The old-timers who served in World War II tended not to talk about what they did.
Too bad, because it deprived families of a fuller picture of their lives.
Just ask Ed Manydeeds, of Eau Claire, Wis., who didn’t know his grandfather was a “Code Talker” during the war.
“It was a complete surprise,” Ed, 66, tells the Eau Claire Leader-Telegram. “None of us in the family had any idea he was involved with that.”
Code Talkers were Native Americans who used their language to transmit and decode sensitive messages during the war.
Edmund Manydeeds, who died in 1952, is one of 18 Code Talkers who will be honored posthumously by the military at a ceremony on the Standing Rock Sioux Reservation tomorrow. He pioneered the use of the language as code during World War I.
But none of this was known to the family until they received an invitation to the ceremony.

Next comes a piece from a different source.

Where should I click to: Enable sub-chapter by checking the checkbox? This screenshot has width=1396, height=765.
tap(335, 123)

“We never knew anything about my grandpa having been involved with any of that,” another grandson, Eau Claire County Judge John Manydeeds, said. “It was a nice surprise to learn that he was doing that and that he and others are being honored for that work on behalf of their country.”
When John attends Friday’s ceremony to honor his grandfather and other code talkers, he will reflect on the important service Edmund Manydeeds provided his country during the war. He will contemplate the history associated with the moment. And he will think about the willingness of Native people to help a country that didn’t even count them as citizens until 1924.

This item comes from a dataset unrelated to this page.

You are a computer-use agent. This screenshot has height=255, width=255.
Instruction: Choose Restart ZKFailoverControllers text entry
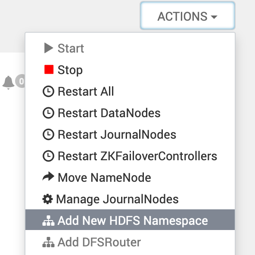click(x=137, y=156)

“At that point, Native peoples were really trying to prove that they belonged in this country,” John said. “They were working on behalf of a country they weren’t even allowed to be members of.”

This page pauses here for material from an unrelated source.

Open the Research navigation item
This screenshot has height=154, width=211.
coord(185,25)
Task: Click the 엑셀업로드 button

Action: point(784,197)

Ed had planned to attend the event at which his grandfather will be honored but had to bow out because of illness in his extended family. He is glad his siblings will attend the ceremony that has prompted thoughts about how he grew up in the Dakotas and then in northern Wisconsin, and how his parents taught him and his brothers and sisters about hard work, community involvement and, most of all, the value of education. He likes to think some of those values taught by his dad were passed down by his grandfather.